Efficacy of therapy by MK-28 PERK activation in the Huntington's disease R6/2 mouse model

Abstract

Abstract There is currently no disease-modifying therapy for Huntington’s disease (HD) and two recent clinical trials testing antisense oligonucleotides failed. We recently described a small molecule, MK-28, which restored homeostasis in HD models by specifically activating PKR‐like ER kinase (PERK) and thus boosting neuroprotection by the unfolded protein response (UPR), and reducing endoplasmic reticulum (ER) stress, a central cytotoxic mechanism in HD and other neurodegenerative diseases. Here we have tested the long-term effects of MK-28 in HD model mice. R6/2 CAG (160) mice were treated by lifetime IP injection, 3 times a week.
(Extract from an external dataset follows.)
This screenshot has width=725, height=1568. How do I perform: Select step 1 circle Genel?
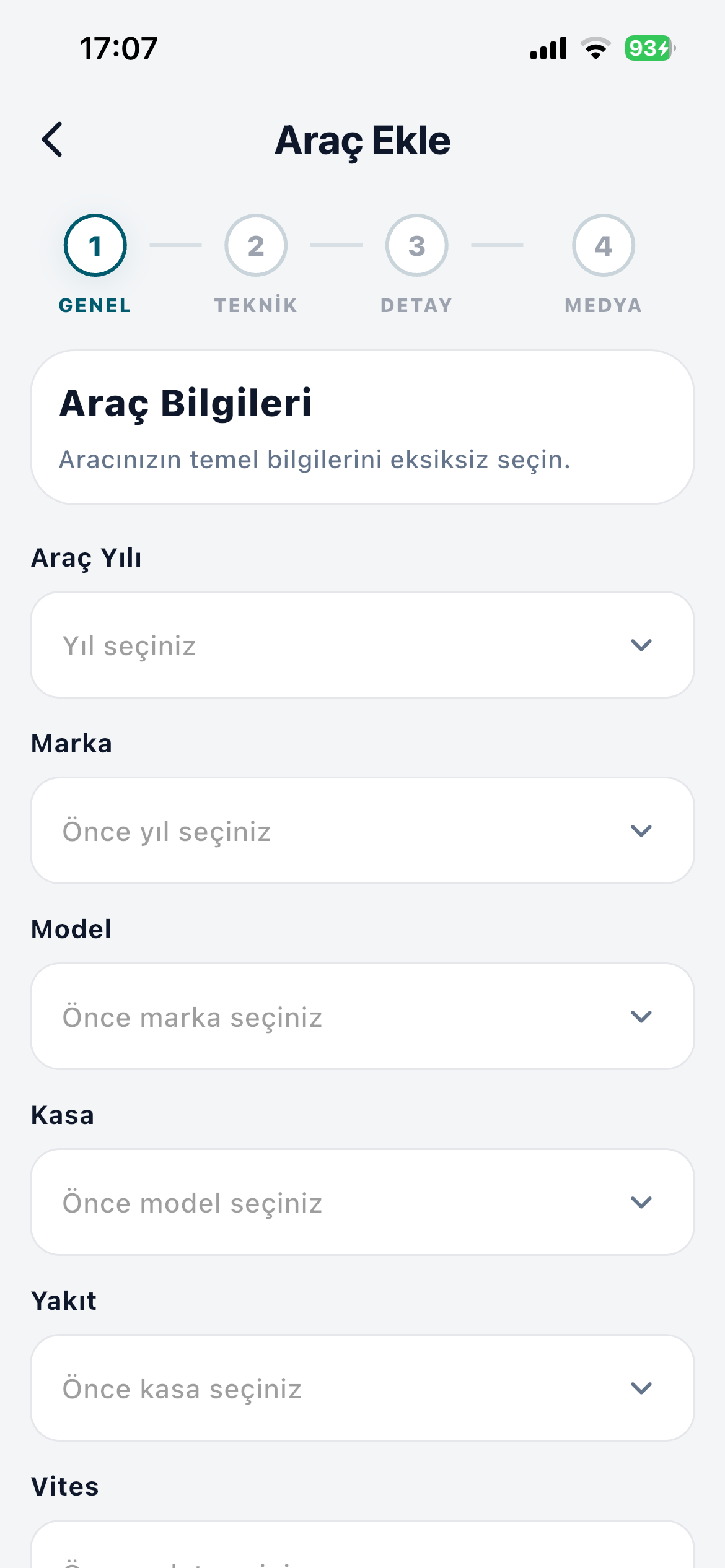point(95,245)
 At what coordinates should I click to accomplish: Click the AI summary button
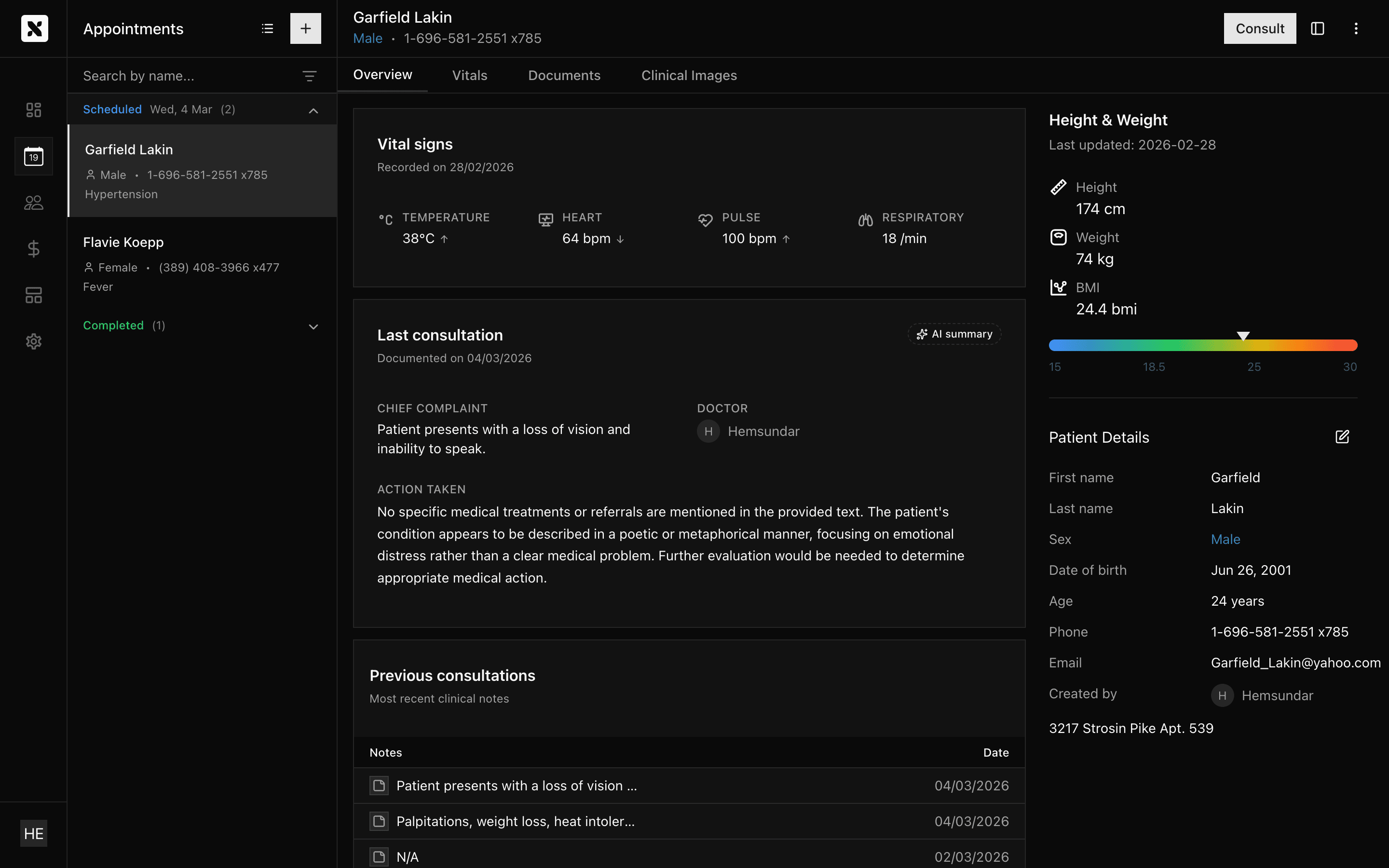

CatWalk measurements of motor function showed significant improvement after only two weeks of MK-28 treatment and continued with time, most significantly at 1 mg/kg MK-28, approaching WT values. Seven weeks treatment significantly improved paw grip strength. Body weight recovered and glucose levels, which are elevated in HD mice, were significantly lowered. Treatment with another PERK activator, CCT020312, also caused amelioration, although less significant than with MK-28 in some of the parameters. Lifespan, measured in more resilient R6/2 CAG (120) mice with daily IP injection, was significantly extended by 16 days (20%) with 0.3 mg/kg MK-28, and by 38 days (46%) with 1 mg/kg MK-28. No toxicity, measured by weight, blood glucose levels and blood liver function markers, was detectable in WT mice treated for 6 weeks with 6 mg/kg MK-28. Boosting of PERK activity by long-term treatment with MK-28 appears to be a safe and promising therapeutic approach for HD.